Utah Department of Transportation officials say they are not sure if its actual practice ever gave residents such veto power over new nearby signs. But as it worked on an overhaul of billboard regulations, it found the rule and discovered that the Legislature never gave authority for it.

"We were not successful in finding anything in state statute that enables us to have that provision," Rod McDaniels, UDOT program manager of outdoor advertising, explained during a public hearing Wednesday about that and other proposed billboard rule changes.

"Administrative rule cannot be more restrictive than state statute," he said. Since "we have a rule that has direct conflicts with state law and federal regulations," UDOT is proposing to drop that old requirement for neighbor permission.

No one protested the change at the public hearing on Wednesday, although a few asked questions seeking to clarify it.

Ty Markham, a city council member from Torrey, asked how residents could help create a requirement to obtain permission of residents near new signs.

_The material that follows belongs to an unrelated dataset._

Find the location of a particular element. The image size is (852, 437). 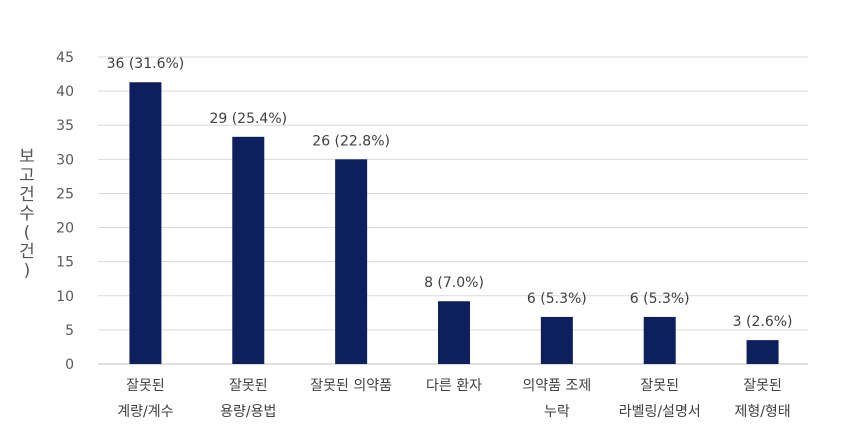

y-tick-label: 25 is located at coordinates (65, 194).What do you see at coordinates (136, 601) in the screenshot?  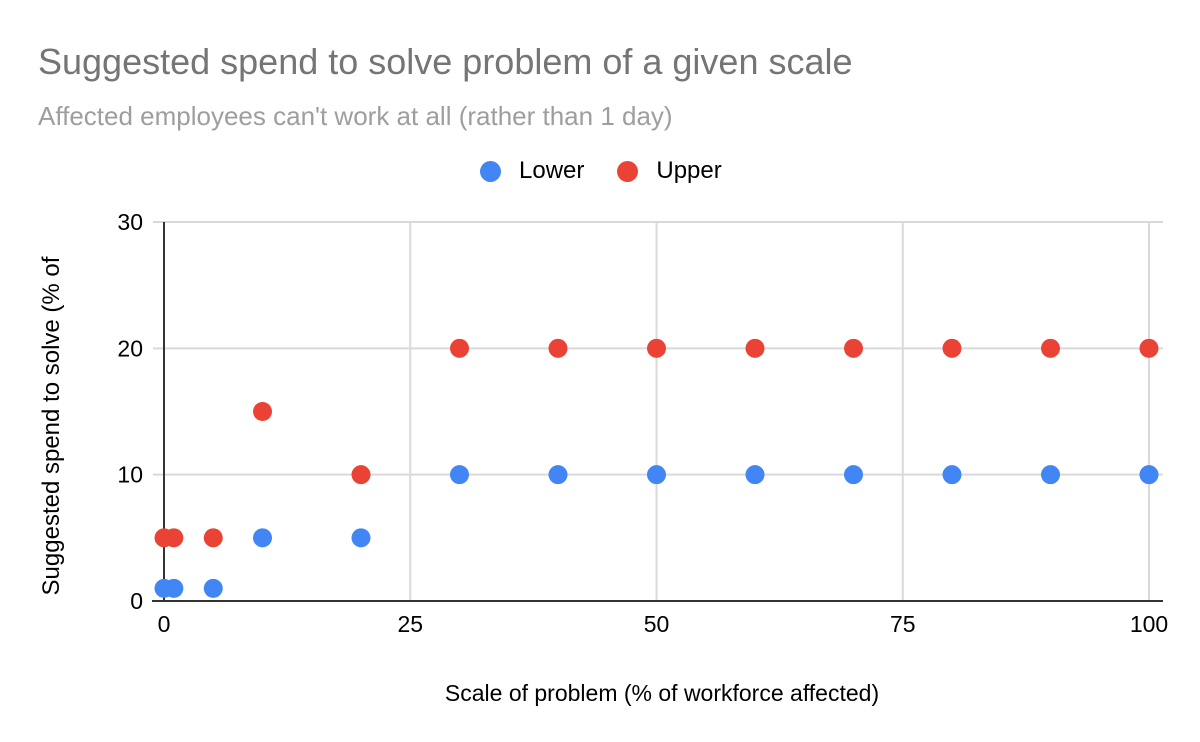 I see `y-tick-label: 0` at bounding box center [136, 601].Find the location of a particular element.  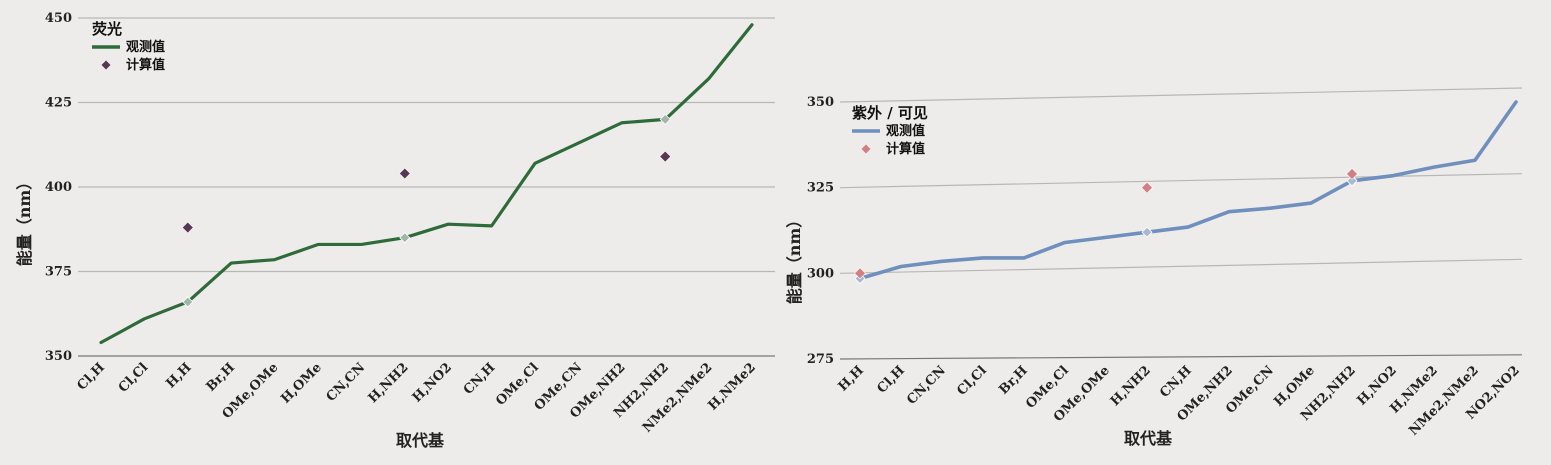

McDaniels said one option is asking the Legislature to allow it. Also, he said signs must comply with city and county ordinances — so those local governments could impose such restrictions for permission.

In fact, he said some local governments in the state have banned all new road billboards in their boundaries.

Lynn Pace, representing the Utah League of Cities and Towns and Salt Lake City, asked if UDOT could at least tweak the proposed change so that it would require notification — if not permission — of nearby neighbors to allow them to weigh in during the permitting process.

McDaniels said that is something UDOT could consider before adopting final rules. UDOT is scheduled to allow comments on the rules change through at least the end of August.

The proposed rule overhaul also seeks to modernize some old practices.

For example, the state had issued small metal plates that had to be attached to every sign to show who owned them — but many disappeared or were covered by vegetation. So rule changes would codify UDOT's more recent practice of using GPS coordinates to track billboards, and post online maps and lists instead to reveal owners and permit information.